This week we’ve been looking at the things we need to stop believing. There are things in our heads and our hearts that we believe to be true that really aren’t. These false ideas we believe contribute to a church culture in which we don’t talk about Jesus with others the way we used to, the way we’re called by God in Christ to. The things we hear and the things we pass on that aren’t true — we start to believe those things the more we hear them. And it has the potential to shut us down.

The last thing we’ll consider is the idea that The Gospel is Too Complicated to Share.

The Good News of salvation from God in Christ is not hard. It’s simple. But for several generations now, especially in Churches of Christ, I think, we’ve put too much emphasis on knowing all the details of our rules and regulations and on being able to explain and proof-text all our inconsistencies and loopholes that we’ve made sharing the Good News kinda scary. We’ve turned into a people who’d rather not say anything to our friends about Jesus than risk saying something and not be able to answer a tricky question. For a variety of reasons, we’ve come to believe it’s a sin to say to somebody, “I don’t know.”

The Good News is not complicated. It’s the very simple and beautiful truth that God’s eternal salvation through his crucified and risen Son is a gift. It’s a loving gift. And his loving grace continually washes us and covers the stuff we don’t know.
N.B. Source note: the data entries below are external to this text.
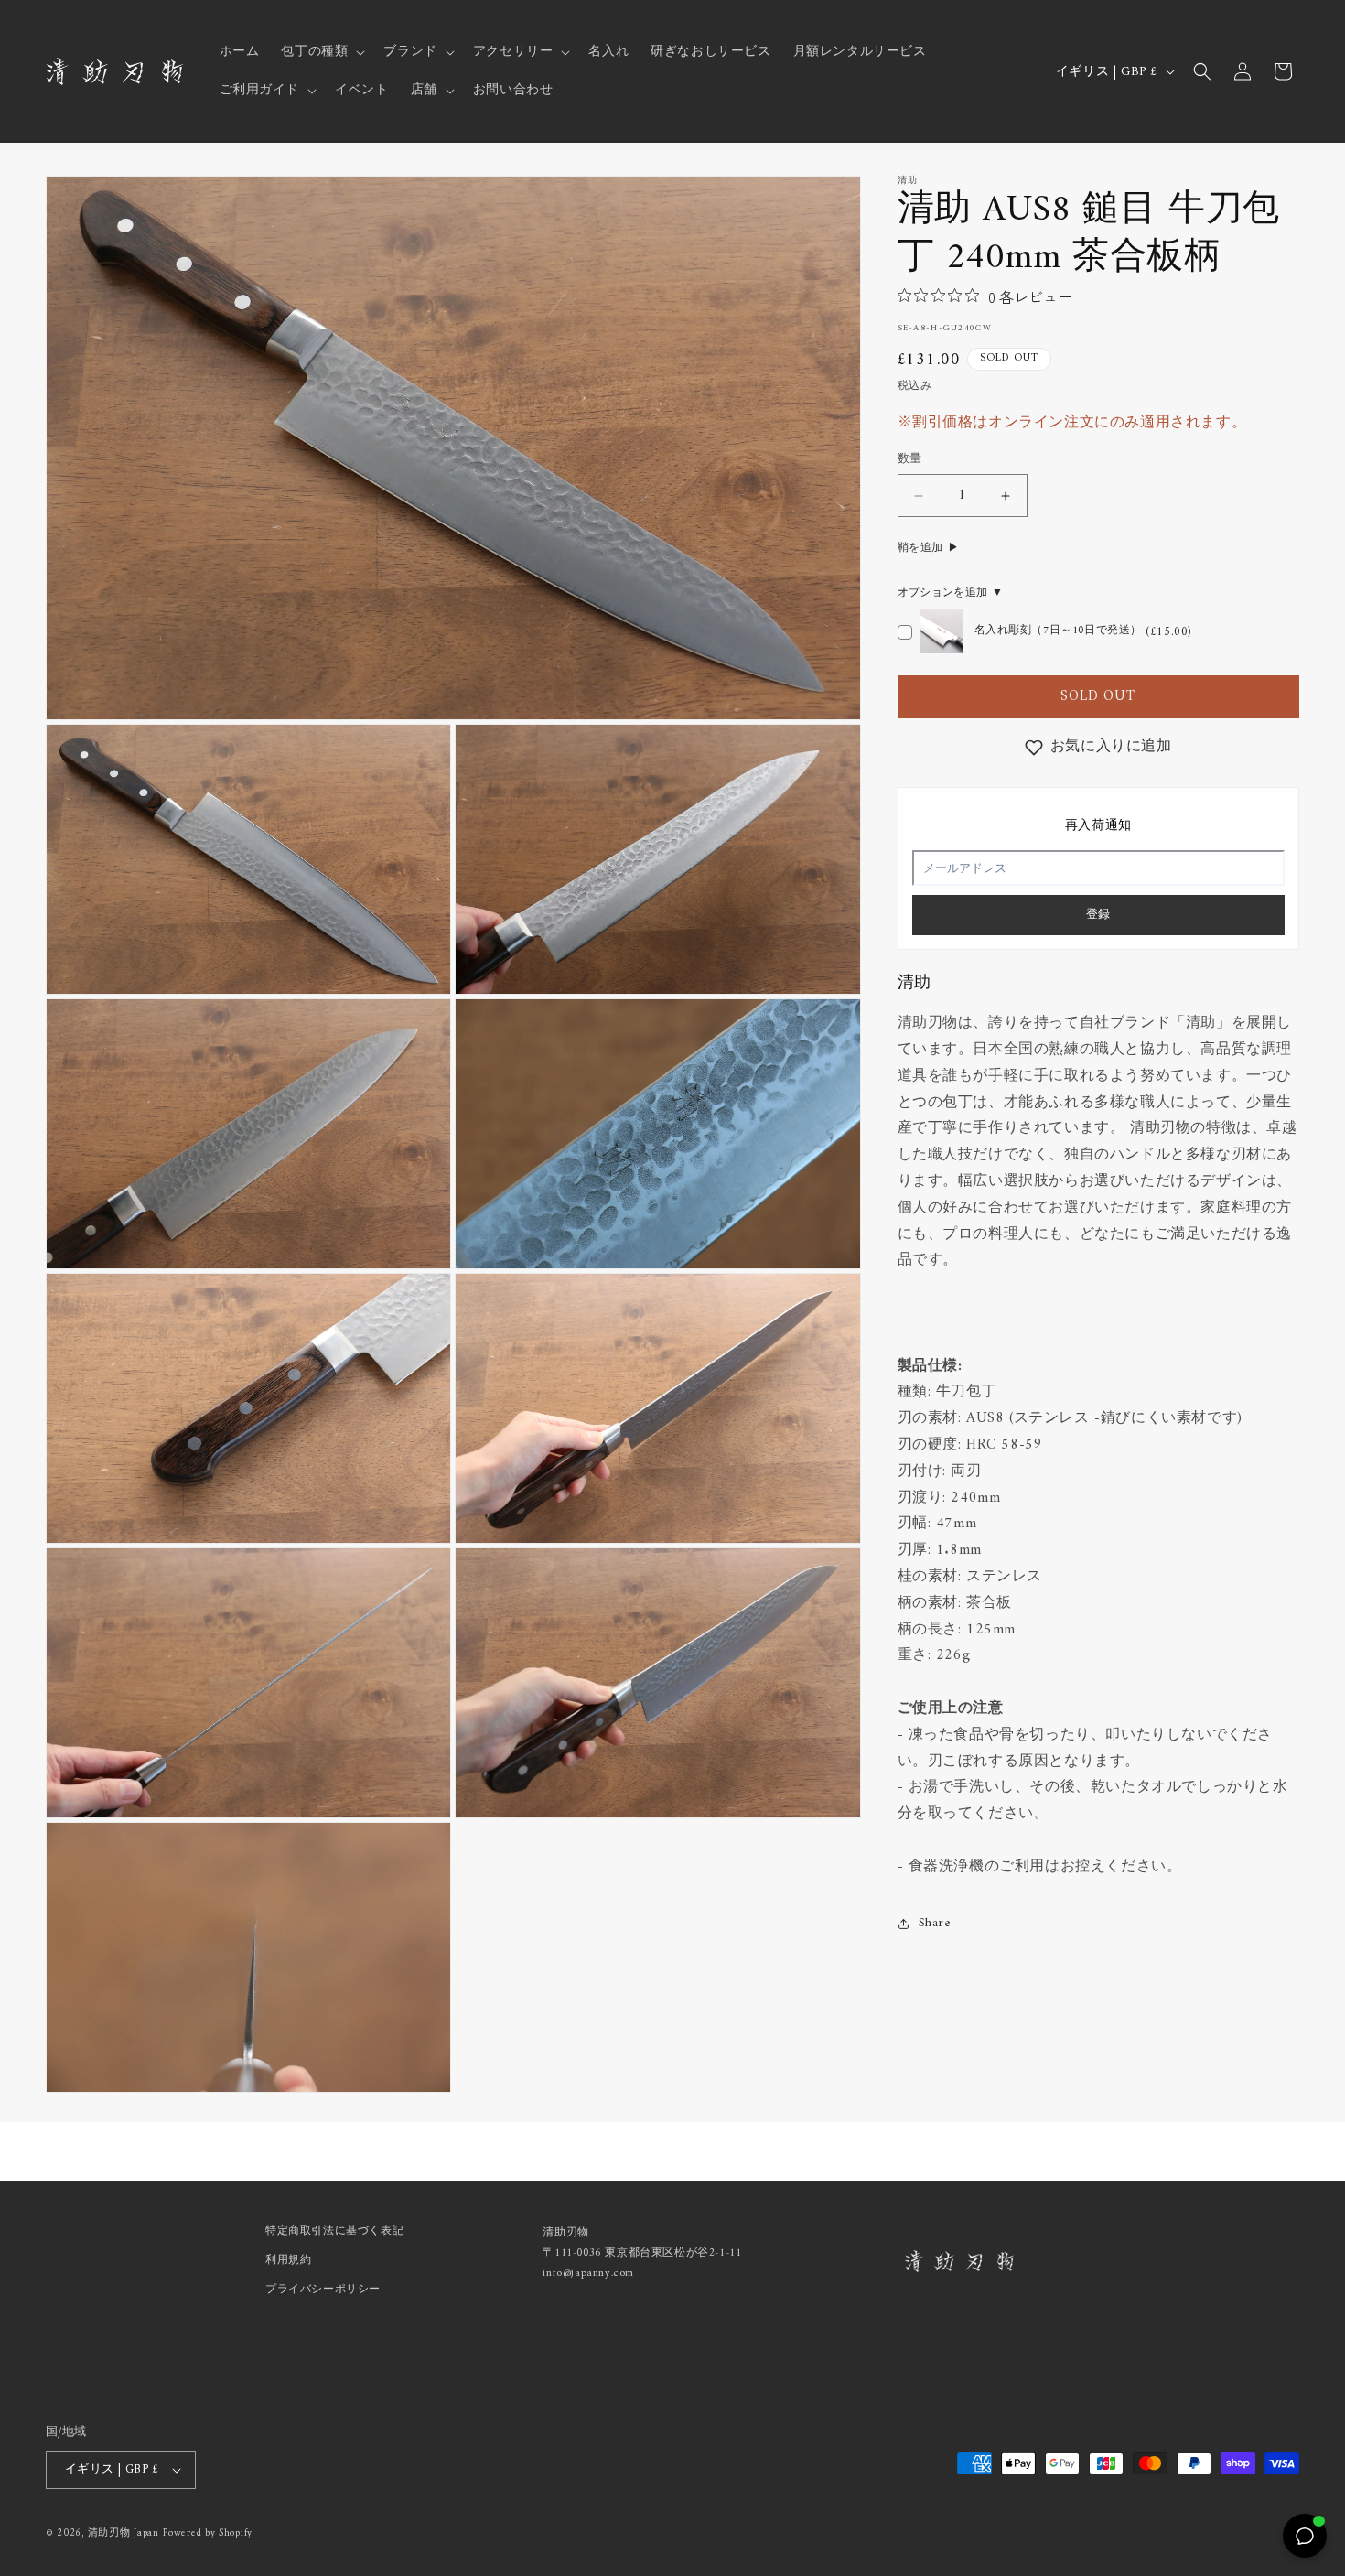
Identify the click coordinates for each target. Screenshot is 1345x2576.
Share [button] (935, 1923)
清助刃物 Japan (123, 2533)
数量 (910, 460)
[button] (321, 52)
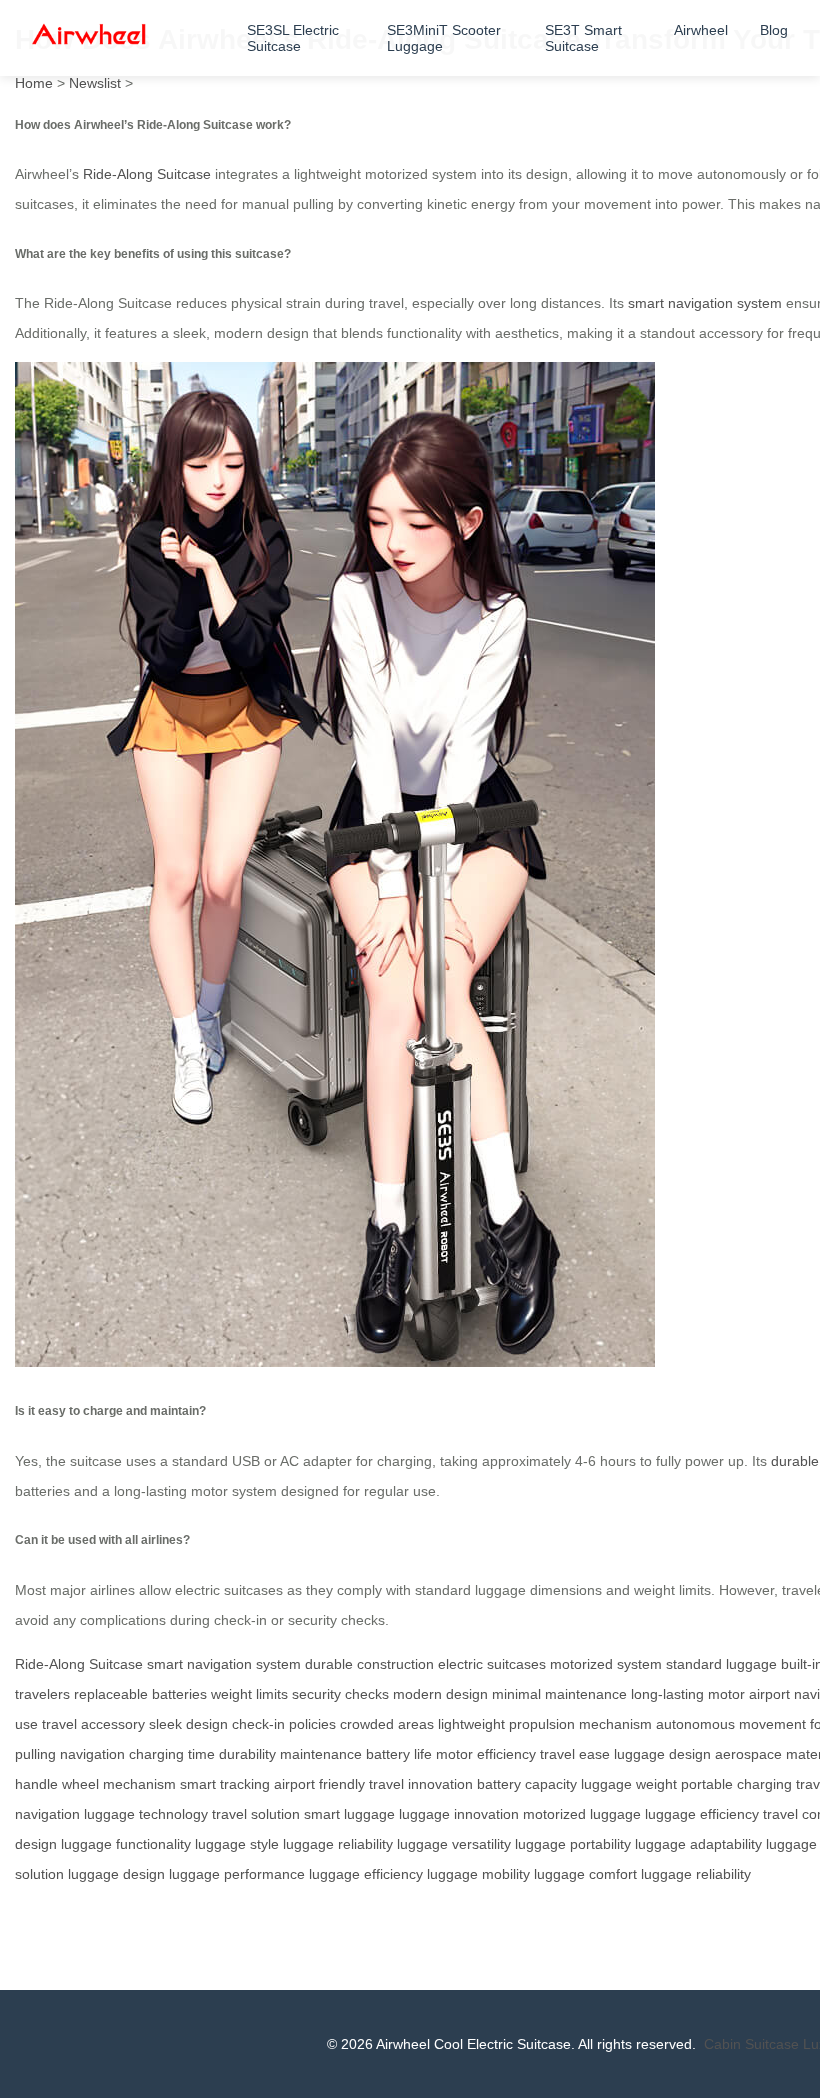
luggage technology (146, 1814)
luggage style (237, 1844)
If we believe what the culture tells us about church, if we believe only what we see with our eyes and what we read and hear from others, then, yeah, we can start believing that we’re just hanging on to a dying brand and that our message has no power and the world has passed us by. Who wants to have me try to push that on anybody? See, if we believe these things, we’ll stop talking.

You know, it looked bad when the world crucified Jesus. But God used that to save humanity. It felt bad when the world executed Stephen and scattered the Church. But God used that to expand the borders of his eternal Kingdom. Today, we know our God is using the circumstances in our culture and the conditions in our world — right now! — to do more through his Church than we could ever possibly dare to ask or imagine.

The question is: What do you believe?

Living in the middle of this world that resists Jesus and his Church, living in a society that rejects salvation from God in Christ, we need to believe the Good News. We have to believe that God lives in us and his Son is our Lord. The government does not have control over how we live our lives. Technology does not define our existence. Postmodernism doesn’t determine how we think. News and entertainment does not account for who we are. We must break the faithless habit of letting the journalists tell us what’s really real — we should at least give the Scriptures equal time!

Just like Moses in the Midian desert, just like Isaiah in the Temple, just like John on the Island of Patmos, in chains, guarded by Roman soldiers, watching the trade ships of the Empire sail by, hearing the reports of increased persecution, we, too, have been given a vision and a task. We’ve been given a picture of the way things really are: God on his throne, Christ Jesus by his side, and the Holy Spirit inside his people, filling us with courage and working in us and through us so his eternal will is done on earth just as it is in heaven.

May we believe the Good News.
May our words be fueled by the Spirit and filled with boldness.
And may our risen and coming Lord Jesus receive all the glory forever.